I was on the Seder show earlier today and mentioned that broadcast (mangling the date Commander Swift mentioned, unfortunately.) It was in response to Sam's question as to whether the US has truly gone over the cliff. I said it was a near thing, mostly because of people like our friend Professor Rivkin there.

This man claims that if an American trainee can endure something, it can't legally be called torture. He shamefully goes even further to state that if we call it torture, it means that all of those who have trained our troops to withstand it are guilty of being torturers.
He neglects, of course, to admit that the recruits and trainees who are put though such exercises can quit at any time and they know very well that their instructors won't actually kill them. The total lack of control in the hands of someone who believes you are an enemy is what makes waterboarding torture, and people who do it voluntarily have control. That's the difference, and it's clear to anyone who isn't an intellectual fraud as Rivkin is.

He and others (like Pat Buchanan) are now saying that we need to make waterboarding explicitly illegal if we have a problem with it --- even though one would think that any torture that was used by the Spanish inquisition and Pol Pot would automatically come under the heading of "torture" which is illegal under at least five different statutes and treaties. They are trying to pretend that waterboarding isn't already illegal, pretending that waterboarding is merely "controversial" so they are pushing for a "debate."(Swift even admits that they've left us no choice between the weasel words, parsing and secrecy.)

There is good reason to surmise that one of the main reasons why they are pushing for this legislation is so that Bush, Cheney and Rumsfeld can't be indicted for war crimes retroactively. (Kind of like their friends the Telcoms.) After all, that's the real reason Mukasey was instructed to say that he didn't know if waterboarding was illegal. If he had, he might have been required to arrest some very important people who we know approved it.

But Rivkin's bobbing and weaving serves another purpose. He's literally defining deviancy down. He submits that these "stress positions" and the "hot and cold" and the waterboarding and other things they've done (plus God only knows what we aren't yet aware of) are necessary when you are dealing with "bad guys" who always lie. And anyway, if Army rangers can endure it in training then so can suspected terrorists (who've been blindfolded, stripped, sodomized repeatedly with "suppositories", held in painful restraints for days, subjected to extreme cold while being splashed with water and denied sleep.) This is what the right wing has left of their principles: if our special forces guys can live through something during their training that means it's ok for us to do it to others under much more terrifying circumstances.

There has been tragic a shift in our culture's taboos, thanks to schmucks like Alan Dershowitz and others who put this on the menu in the days after 9/11 and normalized the idea that torture might be ok --- as long as we're the torturers. There are plenty of people who agree with that reflexively. After all, our president told them right after 9/11 that we are good:

[H]ow do I respond when I see that in some Islamic countries there is vitriolic hatred for America? I'll tell you how I respond: I'm amazed. I'm amazed that there is such misunderstanding of what our country is about, that people would hate us. I am, I am -- like most Americans, I just can't believe it. Because I know how good we are, and we've go to do a better job of making our case.

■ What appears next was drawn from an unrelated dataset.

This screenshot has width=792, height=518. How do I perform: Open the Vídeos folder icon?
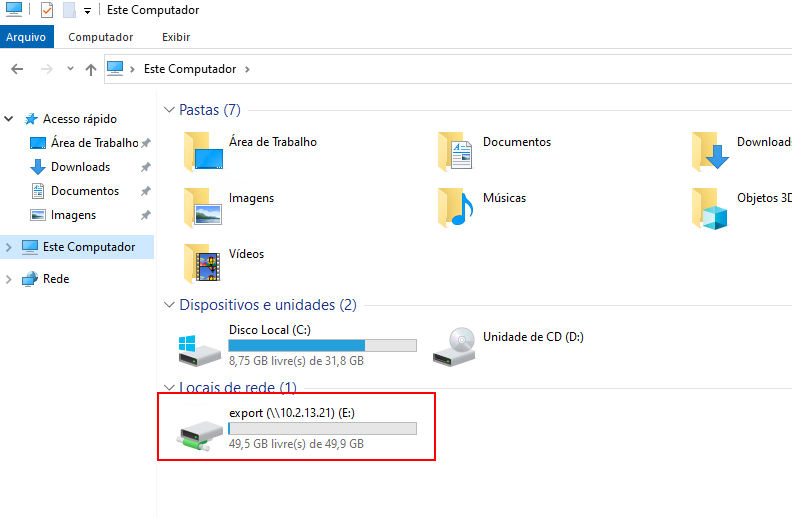(202, 263)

So, if we are good (exceptionally good!) that means that whatever we do is good. But torture is bad. So, that means that no matter what we do it can't, by definition, be torture. See how that works? (I wonder if he also thinks this is a useful way to "make our case" to the rest of the world that we are good.)

This is more right wing rabbit-hole logic, and it's become a sick parody of itself now that they are openly using it to defend torture techniques from the Spanish Inquisition. You ask this man Rivkin if he would consider waterboarding torture if it were done to him and he said unequivocally, no. (He learned his lesson well. The last Republican lawyer who went out and had himself waterboarded was fired when he called it torture.) It's actually just another tool that good people use to defeat "bad guys." No biggie. It's not even illegal.